I just finished the CodeAcademyIBM Watson course, and they programmed in python 2, when I brought the file over in python 3, I kept getting this error. The file script and all the credentials worked fine in CodeAcademy. Is this because I'm working in Python 3, or is it because of an issue in the code.

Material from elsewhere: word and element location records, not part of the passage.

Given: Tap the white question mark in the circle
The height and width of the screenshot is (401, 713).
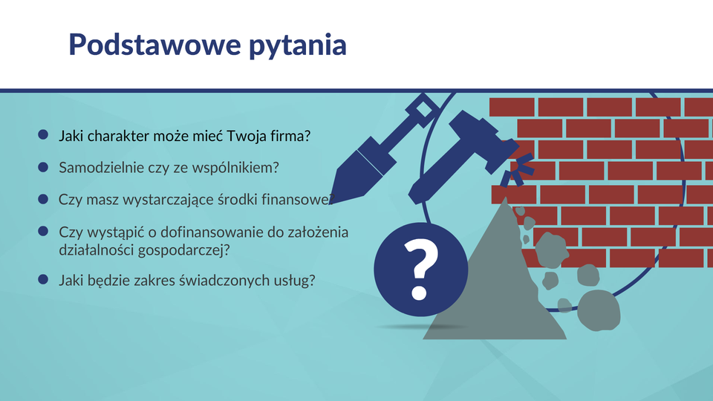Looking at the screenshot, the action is click(420, 270).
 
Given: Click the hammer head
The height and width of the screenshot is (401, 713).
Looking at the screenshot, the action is click(483, 140).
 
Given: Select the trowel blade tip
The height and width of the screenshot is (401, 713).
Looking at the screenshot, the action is click(330, 203).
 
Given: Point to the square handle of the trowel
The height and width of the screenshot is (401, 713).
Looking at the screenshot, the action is click(423, 111).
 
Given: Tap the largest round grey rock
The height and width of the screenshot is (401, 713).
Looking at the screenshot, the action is click(599, 310).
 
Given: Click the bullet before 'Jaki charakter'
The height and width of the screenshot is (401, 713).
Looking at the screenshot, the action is click(43, 134).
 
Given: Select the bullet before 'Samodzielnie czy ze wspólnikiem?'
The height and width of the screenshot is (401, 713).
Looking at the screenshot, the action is click(43, 167).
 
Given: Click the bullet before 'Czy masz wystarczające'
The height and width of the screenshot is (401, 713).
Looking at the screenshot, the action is click(43, 199).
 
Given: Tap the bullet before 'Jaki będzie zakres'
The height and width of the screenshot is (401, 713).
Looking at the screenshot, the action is click(43, 279).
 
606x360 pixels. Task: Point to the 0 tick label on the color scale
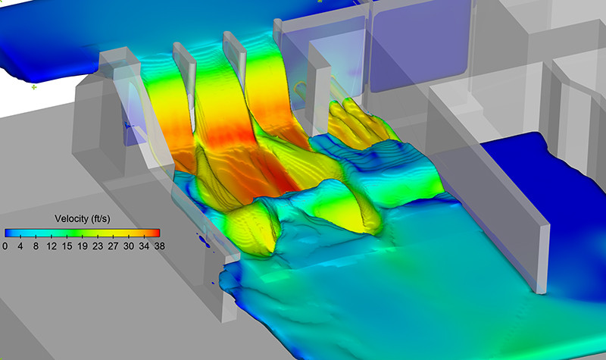click(x=5, y=246)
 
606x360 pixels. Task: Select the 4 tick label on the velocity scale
click(x=20, y=246)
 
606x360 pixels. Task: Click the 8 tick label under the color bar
click(x=36, y=246)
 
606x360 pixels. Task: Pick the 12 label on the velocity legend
click(x=52, y=246)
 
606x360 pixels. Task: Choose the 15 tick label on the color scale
click(x=67, y=246)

Traceback (most recent call last):
File "c:\Users\Guppy\Programs\PythonCode\Celebrity Match\CelebrityMatch.py", line 58, in <module>
user_result = analyze(user_handle)
File "c:\Users\Guppy\Programs\PythonCode\Celebrity Match\CelebrityMatch.py", line 22, in analyze
text += status.text.encode('utf-8')
TypeError: must be str, not bytes
Does anyone know whats wrong, the code is below:
import sys
import operator
import requests
import json
import twitter
from watson_developer_cloud import PersonalityInsightsV2 as PersonalityInsights
def analyze(handle):
twitter_consumer_key = '<key>'
twitter_consumer_secret = '<secret>'
twitter_access_token = '<token>'
twitter_access_secret = '<secret>'
twitter_api = twitter.Api(consumer_key=twitter_consumer_key, consumer_secret=twitter_consumer_secret, access_token_key=twitter_access_token, access_token_secret=twitter_access_secret)
statuses = twitter_api.GetUserTimeline(screen_name = handle, count = 200, include_rts = False)
text = ""
for status in statuses:
if (status.lang =='en'): #English tweets
text += status.text.encode('utf-8')
#The IBM Bluemix credentials for Personality Insights!
pi_username = '<username>'
pi_password = '<password>'
personality_insights = PersonalityInsights(username=pi_username, password=pi_password)
pi_result = personality_insights.profile(text)
return pi_result
def flatten(orig):
data = {}
for c in orig['tree']['children']:
if 'children' in c:
for c2 in c['children']:
if 'children' in c2:
for c3 in c2['children']:
if 'children' in c3:
for c4 in c3['children']:
if (c4['category'] == 'personality'):
data[c4['id']] = c4['percentage']
if 'children' not in c3:
if (c3['category'] == 'personality'):
data[c3['id']] = c3['percentage']
return data
def compare(dict1, dict2):
compared_data = {}
for keys in dict1:
if dict1[keys] != dict2[keys]:
compared_data[keys]=abs(dict1[keys] - dict2[keys])
return compared_data
user_handle = "@itsguppythegod"
celebrity_handle = "@giselleee_____"
user_result = analyze(user_handle)
celebrity_result = analyze(celebrity_handle)
user = flatten(user_result)
celebrity = flatten(celebrity_result)
compared_results = compare(user, celebrity)
sorted_result = sorted(compared_results.items(), key=operator.itemgetter(1))
for keys, value in sorted_result[:5]:
print(keys, end = " ")
print(user[keys], end = " ")
print ('->', end - " ")
print (celebrity[keys], end = " ")
print ('->', end = " ")
print (compared_results[keys])
You created a str
(unicode text) object here:
text = ""
and then proceed to append UTF-8 encoded bytes:
text += status.text.encode('utf-8')
In Python 2, ""
created a bytestring and that was all fine (albeit that you are then posting UTF-8 bytes to a service that will interpret it all as Latin-1, see the API documentation.
To fix this, don't encode the status texts until you are done collecting all the tweets. In addition, tell Watson to expect UTF-8 data. Last but not least, you should really build a list of twitter texts first and concatenate them in one step later on with str.join()
, as concatenating strings in a loop takes quadratic time:
text = []
for status in statuses:
if (status.lang =='en'): #English tweets
text.append(status.text)
# ...
personality_insights = PersonalityInsights(username=pi_username, password=pi_password)
pi_result = personality_insights.profile(
' '.join(text).encode('utf8'),
content_type='text/plain; charset=utf-8'
)